If you want this to taste more like restaurant food, double the amount of salt and oil. Scientists working for McDonald’s studied taste preferences for saltiness and fat content in foods, and they found that most people prefer an ideal salt content (which is a bit saltier than would be healthiest for most people, so it’s usually a better idea to spice up your food with a little extra salt sprinkled over the surface where it stands out most, rather than cooking with a lot), but that food is often more appealing if you can mix in as much oil as possible (as long as you the right texture for the dish). I’ve listed some things that I would normally use when cooking a weeknight meal for my family, but would probably switch to a more restaurant-style version if I was cooking for guests and impressing them.

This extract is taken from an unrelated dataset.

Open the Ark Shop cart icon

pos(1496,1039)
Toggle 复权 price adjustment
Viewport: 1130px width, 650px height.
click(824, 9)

These amounts of spice and heat will also be very mild: you can certainly use a teaspoon of cumin powder, half a teaspoon of crushed red pepper flakes, increase the turmeric to half a teaspoon. Flavors such as cinnamon, nutmeg and star anise also go well with this dish. Or roasted mustard seeds, ginger and black peppercorns! That would be lovely, but it just wouldn’t fly with my young people. One day their taste will be more adventurous.

Gingery summer lemonade

6 cups of water

1.5 tablespoons fresh ginger root, peeled and diced

½ cup lemon juice (in our hands, 2-3 small lemons, squeezed)

3 tablespoons maple syrup

½ teaspoon sodium chloride (table salt)

¼ teaspoon potassium chloride (often sold as “NoSalt” or “NuSalt” or something similar)

Combine everything in a blender and simmer for about 30 seconds, enough to liquefy all the ginger pieces. Then cool, because salty liquids (and all salty foods) taste a lot less salty when refrigerated. This makes both cold soups and hot Gatorade considerably less enjoyable, as most of us would like our meals to taste saltier than our drinks.

We also tried using powdered ginger, but wouldn’t recommend it – most ginger powder will give you a rather bitter taste, even if you scale back to about half a tablespoon. Stirring in a few tulsi basil or mint leaves before chilling in the fridge will both make the drink look that little bit fancier.